AUSTIN, Texas—Shortly after the U.S. Supreme Court handed the online pornography industry a loss on age verification laws, a Texas state judge chose to resume a separate civil enforcement lawsuit filed by state Attorney General Ken Paxton and his office seeking over $1.6 million in fines against Pornhub’s parent company, Aylo.
Bloomberg Law reports that a Travis County District Court judge unfroze the enforcement action complaint alleging that Aylo neglected to follow House Bill (HB) 1181 in 2023, after the law was adopted by the Texas state legislature earlier that year. AVN reported back in February 2024 that Paxton’s office filed a complaint seeking damages.
As the Bloomberg report indicates, the reactivation of the state complaint against Aylo occurred later on the day of the high court’s ruling upholding the constitutional nature of HB 1181 under intermediate scrutiny in the federal case of Free Speech Coalition et al. v. Paxton. Aylo faces fines totaling at least $1.6 million, plus $10,000 per day from September 19, 2023, throughout the state-level case that was filed in the early months of 2024.
If the state court in this case feels so bold, Aylo could face penalties upward of $3.2 million, calculated based on all the daily fines moving forward. The same report also suggests that Aylo is considering reentry into the Texas digital space with age verification provisions adopted for users. This appears to be speculation.
The reporter for Bloomberg Law, correspondent Ryan Autullo, additionally notes that Senior U.S. District Judge David Alan Ezra of the Western District of Texas believes that age verification laws like House Bill 1181 are simply ineffective as it pertains to the ongoing federal case targeting the law.
Judge Ezra was the first federal judge to call HB 1181 facially unconstitutional back in 2023, per AVN’s previous reporting.
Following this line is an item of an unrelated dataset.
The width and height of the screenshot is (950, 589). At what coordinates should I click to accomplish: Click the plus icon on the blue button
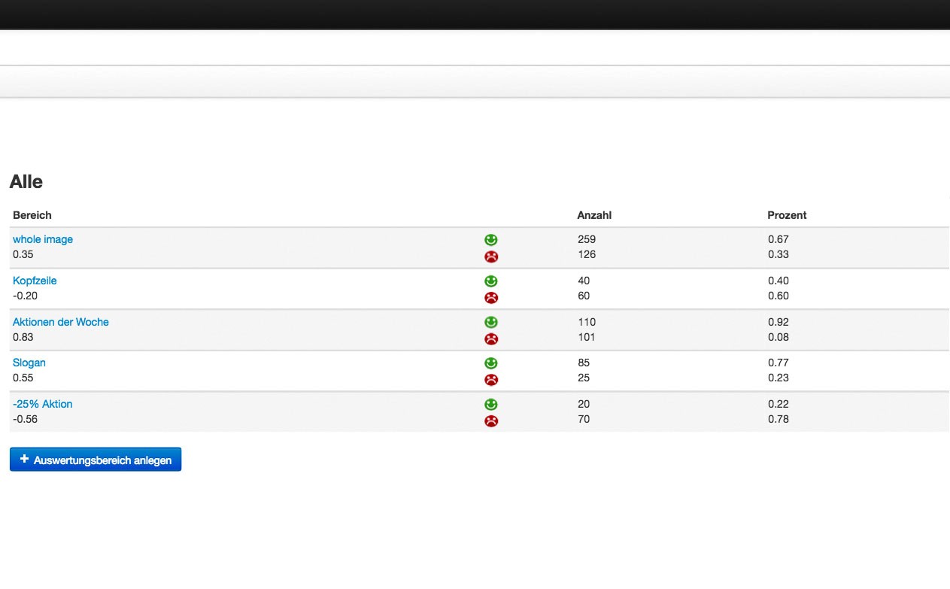click(x=24, y=458)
Autullo also notes that a recent rash of status conferences in the case docket for the federal lawsuit shows potential momentum in the case. Free Speech Coalition’s attorneys could relitigate aspects of the case as they relate to concerns over fines, due process, and other components of the law that may be potentially contradictory with standing federal case law. If this is the case, and FSC and the parent companies of the world’s largest adult tube sites continue to press litigation related to HB 1181, any mention of free speech concerns would have to be omitted, as those are settled questions at this point, per the recent Supreme Court decision.
A spokesperson for the Free Speech Coalition declined to comment, neither confirming nor denying the assertions made by Autullo in the Bloomberg Law report. The spokesperson for the coalition also said that the organization is not yet ready to comment on the matter at this time.
Aylo has not responded to a request for comment as of post time.